彩斗とスララが交流を深めていたのと、ほぼ同時刻。

 天空宮殿トルバランの牢屋の中で、人と魔物たちは、それぞれのパートナーと接していた。


「ヒャッハーっ!」


 薄暗い空間で陽気な声が響き渡った。


「すっげえー、楽しい楽しい祭りじゃん! 何これ普通に殺戮するより全然面白そうじゃねーか! 見た? 見た? サイクロプス。殺しがいのある人間がうじゃうじゃいたぜ。柔らかそうな肌! 良い血流れてそうな顔! 魔物だって斬ったことないからどんな感触なのかわかんねーし! くうううーっ! 早く闘技の時間にならねーかなあ! ワクワクして俺、死んじゃいそうだぜ!」

「落ち着け、夜津木。そう興奮していては、いずれ疲れて倒れるぞ」


 相棒たる単眼の巨人、サイクロプスが呆れて言う。

 今は、巨人の姿ではなかった。人間へと成り代わっていた。右腕の腕輪には、機能の一つとして、魔物を人化させる魔法が組み込まれており、その力でサイクロプスは二メートルほどの粗野な男へと変じていた。

 ただし、肌の色だけは元の深緑のままではあったが。


 加えて、彼にスララのような『個人名』はない。多くの魔物は名前で呼び合うという概念がなく、ただ頭領、手下1、手下2、そのように表現するばかりだった。

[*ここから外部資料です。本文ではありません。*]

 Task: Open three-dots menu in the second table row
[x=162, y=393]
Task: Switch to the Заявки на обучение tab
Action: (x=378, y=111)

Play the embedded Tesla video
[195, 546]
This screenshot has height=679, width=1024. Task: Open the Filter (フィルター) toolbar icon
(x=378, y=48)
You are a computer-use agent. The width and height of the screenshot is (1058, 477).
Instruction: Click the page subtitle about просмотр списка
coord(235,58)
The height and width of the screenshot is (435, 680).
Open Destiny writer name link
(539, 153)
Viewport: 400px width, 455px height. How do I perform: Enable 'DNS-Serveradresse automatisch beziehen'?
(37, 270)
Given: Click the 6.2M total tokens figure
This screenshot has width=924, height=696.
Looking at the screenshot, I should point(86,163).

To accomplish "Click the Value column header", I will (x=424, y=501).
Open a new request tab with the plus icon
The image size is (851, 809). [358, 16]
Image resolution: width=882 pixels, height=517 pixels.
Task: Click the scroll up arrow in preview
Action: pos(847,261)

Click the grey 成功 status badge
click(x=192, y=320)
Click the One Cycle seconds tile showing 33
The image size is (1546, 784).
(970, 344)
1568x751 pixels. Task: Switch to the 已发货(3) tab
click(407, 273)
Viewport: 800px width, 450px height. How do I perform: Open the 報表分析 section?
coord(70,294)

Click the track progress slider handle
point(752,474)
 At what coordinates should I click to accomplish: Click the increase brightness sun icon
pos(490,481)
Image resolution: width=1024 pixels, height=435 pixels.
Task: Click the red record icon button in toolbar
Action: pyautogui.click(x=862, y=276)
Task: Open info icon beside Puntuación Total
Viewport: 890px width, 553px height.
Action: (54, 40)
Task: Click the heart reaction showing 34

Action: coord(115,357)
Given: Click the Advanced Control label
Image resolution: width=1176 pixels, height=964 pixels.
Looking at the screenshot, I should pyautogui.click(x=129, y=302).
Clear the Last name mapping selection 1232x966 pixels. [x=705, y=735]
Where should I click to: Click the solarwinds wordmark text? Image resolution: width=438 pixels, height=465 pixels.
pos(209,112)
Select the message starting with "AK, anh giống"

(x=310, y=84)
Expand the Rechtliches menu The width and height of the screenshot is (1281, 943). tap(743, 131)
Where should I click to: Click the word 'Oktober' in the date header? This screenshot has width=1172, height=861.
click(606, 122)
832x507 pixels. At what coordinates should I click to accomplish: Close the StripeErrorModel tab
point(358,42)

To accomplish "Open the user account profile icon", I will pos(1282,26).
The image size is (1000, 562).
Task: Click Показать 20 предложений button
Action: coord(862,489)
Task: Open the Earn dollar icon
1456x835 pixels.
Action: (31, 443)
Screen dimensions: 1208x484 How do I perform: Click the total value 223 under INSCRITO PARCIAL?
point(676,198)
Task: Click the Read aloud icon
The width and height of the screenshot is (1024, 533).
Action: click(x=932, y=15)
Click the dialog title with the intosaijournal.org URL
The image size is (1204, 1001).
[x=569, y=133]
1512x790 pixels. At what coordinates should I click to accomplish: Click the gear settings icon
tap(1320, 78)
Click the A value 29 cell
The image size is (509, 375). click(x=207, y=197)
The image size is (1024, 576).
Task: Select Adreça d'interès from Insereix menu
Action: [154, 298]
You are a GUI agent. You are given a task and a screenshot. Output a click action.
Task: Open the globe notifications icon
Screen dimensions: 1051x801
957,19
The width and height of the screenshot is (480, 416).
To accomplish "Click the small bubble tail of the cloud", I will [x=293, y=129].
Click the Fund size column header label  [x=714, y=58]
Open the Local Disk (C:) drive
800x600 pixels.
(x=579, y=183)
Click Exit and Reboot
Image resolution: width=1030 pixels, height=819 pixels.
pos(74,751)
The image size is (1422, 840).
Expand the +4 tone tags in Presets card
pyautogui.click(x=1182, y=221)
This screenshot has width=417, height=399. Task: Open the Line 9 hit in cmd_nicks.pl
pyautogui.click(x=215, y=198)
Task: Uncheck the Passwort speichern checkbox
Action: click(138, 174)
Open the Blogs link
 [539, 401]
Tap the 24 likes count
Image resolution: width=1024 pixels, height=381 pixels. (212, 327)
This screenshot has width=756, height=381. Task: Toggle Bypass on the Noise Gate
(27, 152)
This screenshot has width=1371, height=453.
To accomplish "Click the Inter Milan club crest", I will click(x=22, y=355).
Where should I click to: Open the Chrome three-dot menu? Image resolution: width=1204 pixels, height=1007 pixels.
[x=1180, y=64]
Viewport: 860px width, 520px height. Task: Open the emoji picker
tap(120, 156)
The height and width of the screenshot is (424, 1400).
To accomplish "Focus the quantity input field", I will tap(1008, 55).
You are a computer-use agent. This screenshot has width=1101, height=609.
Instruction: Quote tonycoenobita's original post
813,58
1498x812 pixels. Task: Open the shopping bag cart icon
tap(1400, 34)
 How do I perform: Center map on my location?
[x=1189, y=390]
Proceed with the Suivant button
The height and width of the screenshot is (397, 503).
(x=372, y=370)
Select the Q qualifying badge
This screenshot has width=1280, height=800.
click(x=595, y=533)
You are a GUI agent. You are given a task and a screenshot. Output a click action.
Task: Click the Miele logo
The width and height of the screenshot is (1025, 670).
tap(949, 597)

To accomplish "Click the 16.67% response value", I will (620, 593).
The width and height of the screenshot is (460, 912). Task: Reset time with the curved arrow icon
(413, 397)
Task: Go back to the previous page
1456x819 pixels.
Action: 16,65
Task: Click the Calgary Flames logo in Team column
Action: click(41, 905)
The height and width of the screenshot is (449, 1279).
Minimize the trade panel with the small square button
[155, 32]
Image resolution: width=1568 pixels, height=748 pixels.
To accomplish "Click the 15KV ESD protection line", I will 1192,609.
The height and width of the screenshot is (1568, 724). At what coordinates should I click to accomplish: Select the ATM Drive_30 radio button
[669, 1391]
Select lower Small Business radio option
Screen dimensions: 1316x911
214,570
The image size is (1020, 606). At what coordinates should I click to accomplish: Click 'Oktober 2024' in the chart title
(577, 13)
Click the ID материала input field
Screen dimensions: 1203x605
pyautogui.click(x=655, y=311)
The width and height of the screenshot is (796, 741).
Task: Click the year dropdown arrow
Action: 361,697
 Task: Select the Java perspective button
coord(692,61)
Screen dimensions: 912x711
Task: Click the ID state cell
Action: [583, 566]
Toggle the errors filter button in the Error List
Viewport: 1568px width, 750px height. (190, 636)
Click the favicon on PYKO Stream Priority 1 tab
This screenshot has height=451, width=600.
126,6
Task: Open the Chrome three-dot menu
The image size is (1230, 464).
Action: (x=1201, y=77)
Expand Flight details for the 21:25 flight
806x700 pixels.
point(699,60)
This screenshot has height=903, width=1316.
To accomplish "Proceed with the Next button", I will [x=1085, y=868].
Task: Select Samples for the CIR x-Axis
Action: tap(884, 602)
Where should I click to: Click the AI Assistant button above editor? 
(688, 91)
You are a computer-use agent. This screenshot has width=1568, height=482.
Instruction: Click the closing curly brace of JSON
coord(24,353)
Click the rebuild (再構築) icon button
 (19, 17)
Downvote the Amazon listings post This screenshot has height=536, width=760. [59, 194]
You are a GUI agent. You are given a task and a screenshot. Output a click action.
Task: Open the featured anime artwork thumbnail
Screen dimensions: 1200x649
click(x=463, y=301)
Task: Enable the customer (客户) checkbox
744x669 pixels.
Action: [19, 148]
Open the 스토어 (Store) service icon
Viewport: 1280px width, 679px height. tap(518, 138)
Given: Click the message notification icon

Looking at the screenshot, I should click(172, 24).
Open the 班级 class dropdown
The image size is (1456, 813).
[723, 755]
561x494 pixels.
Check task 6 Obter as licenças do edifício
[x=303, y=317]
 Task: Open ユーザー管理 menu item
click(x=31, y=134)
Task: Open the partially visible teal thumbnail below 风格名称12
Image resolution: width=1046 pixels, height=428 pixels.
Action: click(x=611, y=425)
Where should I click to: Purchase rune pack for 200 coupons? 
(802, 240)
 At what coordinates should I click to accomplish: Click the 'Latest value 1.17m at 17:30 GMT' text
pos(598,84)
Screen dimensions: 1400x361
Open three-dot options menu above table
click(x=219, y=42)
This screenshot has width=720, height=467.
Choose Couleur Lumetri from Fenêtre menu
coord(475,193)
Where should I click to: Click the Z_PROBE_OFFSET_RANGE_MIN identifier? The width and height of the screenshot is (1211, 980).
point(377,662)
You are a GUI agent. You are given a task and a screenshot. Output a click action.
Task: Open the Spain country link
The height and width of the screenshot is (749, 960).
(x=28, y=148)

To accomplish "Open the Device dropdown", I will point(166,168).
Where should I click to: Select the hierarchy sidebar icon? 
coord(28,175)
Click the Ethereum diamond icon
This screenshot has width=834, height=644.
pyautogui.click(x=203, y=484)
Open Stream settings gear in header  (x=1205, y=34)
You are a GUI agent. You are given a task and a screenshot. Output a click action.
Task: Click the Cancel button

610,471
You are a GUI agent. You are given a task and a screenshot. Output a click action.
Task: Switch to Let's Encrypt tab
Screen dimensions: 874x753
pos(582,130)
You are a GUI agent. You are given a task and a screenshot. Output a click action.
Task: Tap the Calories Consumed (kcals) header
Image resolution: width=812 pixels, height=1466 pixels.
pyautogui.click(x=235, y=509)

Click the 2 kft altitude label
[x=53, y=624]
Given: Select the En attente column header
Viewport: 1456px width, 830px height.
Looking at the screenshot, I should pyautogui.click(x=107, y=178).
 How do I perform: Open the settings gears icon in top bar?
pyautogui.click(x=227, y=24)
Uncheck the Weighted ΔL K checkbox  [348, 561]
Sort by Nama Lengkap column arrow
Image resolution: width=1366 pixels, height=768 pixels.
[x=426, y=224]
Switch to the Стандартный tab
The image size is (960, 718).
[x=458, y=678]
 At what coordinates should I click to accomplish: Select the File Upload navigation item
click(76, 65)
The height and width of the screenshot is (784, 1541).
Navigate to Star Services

 夜津木のように、『人間』の中に、『夜津木』という『個人』がいて、他の人間にも名前があるというという考え方は新鮮だった。

 ただ、名前などサイクロプスにとって、どうでもいい。それにサイクロプスはゲーム内に自分しかいないため、サイクロプスこそが己を示す名だと、認識していた。

 夜津木がうきうきと言葉を連ねる。


「サイクロプスーっ、俺はお前も斬りたくて仕方がないぜ! いつか斬りてえ。お前のでっけえ筋肉と骨をずたずたに裂いてみてえ。けどよー、なんで相棒は斬っちゃ駄目なんだよ。パートナー斬ったら石化とかマジあり得ねー。くっそー、絶対いい斬り心地だと思うのに! うああー、斬りてえ」

「俺こそ、お前のきんきん声がうるさくて、今すぐ金属棒で殴り殺したいんだがな」


 殺気すら登らせるサイクロプスにも、夜津木はまるで意識を向けない。


「それと、アルシエル、あいつは最高だっ! 俺を素敵なゲームに招待してくれるなんて最高の女だ! いいケツしてたなー。胸とか、動くと美味そうに揺れてた。綺麗なドレス。くびれた腰のライン。あいつも斬りたい。絶対にいつか斬る。このゲームでみんなみんな斬り刻んで、優勝したらさ、最後にあいつを斬るんだ。ああっ、殺戮バンザイ!」


 『殺人鬼』と『巨人』、かれらは時に険悪な雰囲気になりつつも、闘争の瞬間を待ち望んでいた。



†   †



 とある牢屋の内側で。


「だるい。うざい。ほんと面倒くさい。なんであたしがこんな目に遭うの。はあ……故郷に帰りたい」


 体育座りをしてぶつくさ文句を言う少女に向かい、パートナーである青年が言う。


「まあそう言うな、フレスベルグ。私と組むことになったキミは、運がいいのである。必ずやこのアルシエル・ゲームを制し、キミを元の世界に送り届けてあげよう」


 少女はしかめっ面をして青年を見上げる。ぼさぼさとした髪型、よれよれの白い白衣、薄気味悪い笑みを浮かべた青年は、少女から見ればうっとうしかった。靴にも、黒い泥やら薬の跡やらがこびりついている。清潔感にも欠けている。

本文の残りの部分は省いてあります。